ZK Server Configuration
- check debug mode → zk config should not be enabled (disabled by default)
- check caching config → should not be disabled (enabled by default)
- http://books.zkoss.org/wiki/ZK_Configuration_Reference/zk.xml/The_Library_Properties/org.zkoss.web.classWebResource.cache
- http://books.zkoss.org/wiki/ZK_Configuration_Reference/zk.xml/The_Library_Properties/org.zkoss.zk.WPD.cache
- http://books.zkoss.org/wiki/ZK_Configuration_Reference/zk.xml/The_Library_Properties/org.zkoss.zk.WCS.cache
- check compression settings → should not be disabled (enabled by default)
- consider/check render on demand settings
- http://books.zkoss.org/wiki/ZK_Developer%27s_Reference/Performance_Tips/Client_Render_on_Demand
- http://books.zkoss.org/wiki/ZK_Developer%27s_Reference/Performance_Tips/Listbox,_Grid_and_Tree_for_Huge_Data/Turn_on_Render_on_Demand
- http://books.zkoss.org/wiki/ZK_Configuration_Reference/zk.xml/The_Library_Properties/org.zkoss.zul.client.rod
- http://books.zkoss.org/wiki/ZK_Configuration_Reference/zk.xml/The_Library_Properties/org.zkoss.zul.grid.initRodSize
- http://books.zkoss.org/wiki/ZK_Configuration_Reference/zk.xml/The_Library_Properties/org.zkoss.zul.listbox.initRodSize
- http://books.zkoss.org/wiki/ZK_Configuration_Reference/zk.xml/The_Library_Properties/org.zkoss.zul.tree.initRodSize (ZK 7)

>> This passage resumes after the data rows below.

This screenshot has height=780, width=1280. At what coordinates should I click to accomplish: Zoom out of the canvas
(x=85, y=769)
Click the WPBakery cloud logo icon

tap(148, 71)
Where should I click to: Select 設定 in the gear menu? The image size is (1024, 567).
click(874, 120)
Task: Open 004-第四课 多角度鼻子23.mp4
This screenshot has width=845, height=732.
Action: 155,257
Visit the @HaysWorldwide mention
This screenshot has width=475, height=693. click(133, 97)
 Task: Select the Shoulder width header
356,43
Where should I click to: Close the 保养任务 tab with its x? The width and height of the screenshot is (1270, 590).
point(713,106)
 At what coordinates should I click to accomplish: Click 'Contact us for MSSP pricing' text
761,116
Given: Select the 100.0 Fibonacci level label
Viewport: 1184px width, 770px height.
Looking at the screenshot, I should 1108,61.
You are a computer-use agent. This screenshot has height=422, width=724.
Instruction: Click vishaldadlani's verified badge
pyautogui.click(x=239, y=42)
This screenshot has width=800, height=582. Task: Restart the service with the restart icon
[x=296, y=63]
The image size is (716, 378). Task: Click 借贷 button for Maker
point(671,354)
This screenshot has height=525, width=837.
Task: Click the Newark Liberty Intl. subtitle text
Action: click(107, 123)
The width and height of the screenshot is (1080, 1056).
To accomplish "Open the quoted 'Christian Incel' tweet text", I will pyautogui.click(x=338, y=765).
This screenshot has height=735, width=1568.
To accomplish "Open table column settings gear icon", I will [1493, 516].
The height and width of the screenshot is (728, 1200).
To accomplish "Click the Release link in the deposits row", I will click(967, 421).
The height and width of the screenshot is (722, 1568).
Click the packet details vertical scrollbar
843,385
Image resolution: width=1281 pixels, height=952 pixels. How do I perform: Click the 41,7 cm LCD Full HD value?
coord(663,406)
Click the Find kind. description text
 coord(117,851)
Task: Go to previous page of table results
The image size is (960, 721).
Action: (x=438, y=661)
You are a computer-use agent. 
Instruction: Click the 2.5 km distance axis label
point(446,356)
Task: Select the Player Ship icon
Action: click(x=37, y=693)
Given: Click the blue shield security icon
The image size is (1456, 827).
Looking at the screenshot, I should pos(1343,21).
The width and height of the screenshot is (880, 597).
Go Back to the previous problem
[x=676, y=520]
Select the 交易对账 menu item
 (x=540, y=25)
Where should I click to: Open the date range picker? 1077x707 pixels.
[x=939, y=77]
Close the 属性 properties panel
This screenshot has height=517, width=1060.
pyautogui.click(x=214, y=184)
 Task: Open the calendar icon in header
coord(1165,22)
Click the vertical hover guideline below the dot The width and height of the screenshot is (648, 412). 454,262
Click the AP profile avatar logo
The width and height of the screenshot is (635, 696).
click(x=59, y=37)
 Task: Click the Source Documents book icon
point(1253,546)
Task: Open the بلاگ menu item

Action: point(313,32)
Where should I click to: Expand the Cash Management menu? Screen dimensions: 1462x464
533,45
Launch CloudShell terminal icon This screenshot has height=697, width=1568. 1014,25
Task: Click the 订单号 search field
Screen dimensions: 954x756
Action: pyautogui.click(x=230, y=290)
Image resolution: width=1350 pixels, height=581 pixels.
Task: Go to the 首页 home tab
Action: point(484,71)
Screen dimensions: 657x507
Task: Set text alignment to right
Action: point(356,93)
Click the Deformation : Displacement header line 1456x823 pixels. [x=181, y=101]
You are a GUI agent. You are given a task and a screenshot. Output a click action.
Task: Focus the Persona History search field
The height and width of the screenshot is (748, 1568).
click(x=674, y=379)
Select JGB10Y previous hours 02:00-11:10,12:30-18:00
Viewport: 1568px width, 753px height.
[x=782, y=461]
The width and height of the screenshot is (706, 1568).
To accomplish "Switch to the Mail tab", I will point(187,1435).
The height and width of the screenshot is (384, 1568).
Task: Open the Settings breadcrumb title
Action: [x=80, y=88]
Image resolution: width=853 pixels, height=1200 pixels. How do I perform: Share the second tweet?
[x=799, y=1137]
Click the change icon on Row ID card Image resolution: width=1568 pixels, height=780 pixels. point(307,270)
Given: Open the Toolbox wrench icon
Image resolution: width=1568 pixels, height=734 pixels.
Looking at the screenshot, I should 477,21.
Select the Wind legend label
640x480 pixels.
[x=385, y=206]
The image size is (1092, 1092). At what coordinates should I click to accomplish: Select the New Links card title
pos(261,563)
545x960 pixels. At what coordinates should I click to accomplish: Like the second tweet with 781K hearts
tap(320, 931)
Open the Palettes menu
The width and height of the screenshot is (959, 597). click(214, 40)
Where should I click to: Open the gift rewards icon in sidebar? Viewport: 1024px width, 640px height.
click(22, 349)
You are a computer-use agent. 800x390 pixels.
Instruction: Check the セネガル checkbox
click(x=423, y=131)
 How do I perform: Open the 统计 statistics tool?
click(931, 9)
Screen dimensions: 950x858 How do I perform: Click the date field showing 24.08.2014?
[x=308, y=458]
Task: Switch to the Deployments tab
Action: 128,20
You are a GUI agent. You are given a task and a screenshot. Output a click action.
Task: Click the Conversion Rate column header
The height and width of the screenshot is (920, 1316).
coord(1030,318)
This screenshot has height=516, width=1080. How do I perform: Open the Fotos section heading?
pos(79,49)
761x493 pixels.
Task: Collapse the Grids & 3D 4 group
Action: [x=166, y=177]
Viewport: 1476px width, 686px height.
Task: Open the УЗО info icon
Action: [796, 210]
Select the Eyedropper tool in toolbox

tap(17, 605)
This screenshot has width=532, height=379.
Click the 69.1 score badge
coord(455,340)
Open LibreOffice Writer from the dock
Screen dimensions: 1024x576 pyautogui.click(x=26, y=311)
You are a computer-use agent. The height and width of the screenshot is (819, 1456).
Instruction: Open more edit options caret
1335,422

- TODO ??? maybe more tweaks ???
- check http://books.zkoss.org/wiki/ZK_Developer%27s_Reference/Performance_Tips
Network Issue
If something in your network infrastrucure (routers, proxies, web servers...) is causing the performance issues, there is little you can do as web application developer.
Here some ideas to identify possible bottlenecks trying to reduce network complexity by:
- using ip addresses directly → indicates DNS problem
- avoiding proxies, routers, firewalls (e.g. access the application server from a browser on a remote desktop "closer" to the actual server)
- accessing the application server directly, instead of going through a webserver or load balancer
- disabling SSL and check difference
→ "Kindly" inform your network administrator about your observations and ask for help identifying, excluding, fixing these infrastructure problems.